Stored data entries
Start of Block
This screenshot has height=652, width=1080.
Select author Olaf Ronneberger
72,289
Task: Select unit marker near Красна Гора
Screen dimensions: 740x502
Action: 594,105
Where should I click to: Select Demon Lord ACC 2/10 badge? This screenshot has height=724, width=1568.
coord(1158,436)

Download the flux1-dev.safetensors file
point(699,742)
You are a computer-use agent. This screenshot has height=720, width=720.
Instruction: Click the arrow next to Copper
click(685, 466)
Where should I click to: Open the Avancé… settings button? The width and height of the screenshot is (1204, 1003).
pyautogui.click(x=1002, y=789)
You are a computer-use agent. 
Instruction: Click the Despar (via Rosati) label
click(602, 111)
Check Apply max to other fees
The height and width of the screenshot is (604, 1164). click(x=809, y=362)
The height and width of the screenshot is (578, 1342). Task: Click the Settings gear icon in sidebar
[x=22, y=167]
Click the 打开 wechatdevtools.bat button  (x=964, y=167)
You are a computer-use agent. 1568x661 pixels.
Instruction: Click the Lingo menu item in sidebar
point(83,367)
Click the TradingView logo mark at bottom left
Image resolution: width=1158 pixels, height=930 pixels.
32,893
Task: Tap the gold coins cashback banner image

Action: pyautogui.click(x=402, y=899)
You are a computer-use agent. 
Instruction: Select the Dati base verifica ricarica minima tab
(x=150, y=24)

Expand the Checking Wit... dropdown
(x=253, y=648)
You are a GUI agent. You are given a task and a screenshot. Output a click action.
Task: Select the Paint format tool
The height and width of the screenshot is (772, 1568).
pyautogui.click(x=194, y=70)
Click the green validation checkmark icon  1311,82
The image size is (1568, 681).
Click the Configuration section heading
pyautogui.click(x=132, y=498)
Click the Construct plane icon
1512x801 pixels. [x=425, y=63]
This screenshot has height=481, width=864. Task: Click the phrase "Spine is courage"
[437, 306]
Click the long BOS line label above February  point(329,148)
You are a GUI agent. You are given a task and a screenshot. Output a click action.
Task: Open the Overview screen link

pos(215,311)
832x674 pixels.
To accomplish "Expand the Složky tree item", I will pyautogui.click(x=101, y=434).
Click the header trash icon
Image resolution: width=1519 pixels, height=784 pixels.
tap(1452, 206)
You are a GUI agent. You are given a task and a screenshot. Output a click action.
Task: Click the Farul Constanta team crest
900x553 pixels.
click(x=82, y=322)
End of Block
YOUR ASSIGNMENT ::
The lines from the top of the data above down to the line containing "Click the 打开" are to be copied exactly; no other line should appear.

FINISHED EXERCISE ::
This screenshot has height=652, width=1080.
Select author Olaf Ronneberger
72,289
Task: Select unit marker near Красна Гора
Screen dimensions: 740x502
Action: 594,105
Where should I click to: Select Demon Lord ACC 2/10 badge? This screenshot has height=724, width=1568.
coord(1158,436)

Download the flux1-dev.safetensors file
point(699,742)
You are a computer-use agent. This screenshot has height=720, width=720.
Instruction: Click the arrow next to Copper
click(685, 466)
Where should I click to: Open the Avancé… settings button? The width and height of the screenshot is (1204, 1003).
pyautogui.click(x=1002, y=789)
You are a computer-use agent. 
Instruction: Click the Despar (via Rosati) label
click(602, 111)
Check Apply max to other fees
The height and width of the screenshot is (604, 1164). click(x=809, y=362)
The height and width of the screenshot is (578, 1342). Task: Click the Settings gear icon in sidebar
[x=22, y=167]
Click the 打开 wechatdevtools.bat button  (x=964, y=167)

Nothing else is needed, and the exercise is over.